The answer must consist of every line in the data that contains "computer".

## Task input
+ + + + +

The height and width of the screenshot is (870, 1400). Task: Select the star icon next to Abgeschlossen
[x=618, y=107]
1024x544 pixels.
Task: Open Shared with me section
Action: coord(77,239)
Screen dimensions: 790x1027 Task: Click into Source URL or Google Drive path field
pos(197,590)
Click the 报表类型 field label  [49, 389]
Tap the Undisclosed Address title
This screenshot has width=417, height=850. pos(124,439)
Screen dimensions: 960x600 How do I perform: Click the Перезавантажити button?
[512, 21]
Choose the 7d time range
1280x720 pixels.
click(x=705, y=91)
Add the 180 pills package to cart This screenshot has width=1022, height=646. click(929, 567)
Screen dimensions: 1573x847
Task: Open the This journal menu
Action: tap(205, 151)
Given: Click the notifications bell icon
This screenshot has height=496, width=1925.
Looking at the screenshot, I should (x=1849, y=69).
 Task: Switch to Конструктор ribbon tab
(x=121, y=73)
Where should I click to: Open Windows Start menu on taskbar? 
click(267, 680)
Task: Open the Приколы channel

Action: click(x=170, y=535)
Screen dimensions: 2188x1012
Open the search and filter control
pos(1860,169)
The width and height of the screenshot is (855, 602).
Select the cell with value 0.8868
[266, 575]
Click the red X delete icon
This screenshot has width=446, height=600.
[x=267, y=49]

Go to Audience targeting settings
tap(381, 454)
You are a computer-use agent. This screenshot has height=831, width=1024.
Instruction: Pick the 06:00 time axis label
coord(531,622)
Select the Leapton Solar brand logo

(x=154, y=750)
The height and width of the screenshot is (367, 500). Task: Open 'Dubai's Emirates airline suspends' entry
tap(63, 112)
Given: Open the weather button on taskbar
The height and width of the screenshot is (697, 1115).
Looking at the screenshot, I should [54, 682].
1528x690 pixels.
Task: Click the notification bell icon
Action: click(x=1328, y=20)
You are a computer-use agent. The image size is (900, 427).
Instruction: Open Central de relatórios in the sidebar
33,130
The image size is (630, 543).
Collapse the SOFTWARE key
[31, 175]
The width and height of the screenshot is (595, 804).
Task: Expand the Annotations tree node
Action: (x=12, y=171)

+ + + + +

## Exercise answer
You are a computer-use agent. This screenshot has height=831, width=1024.
You are a computer-use agent. The image size is (900, 427).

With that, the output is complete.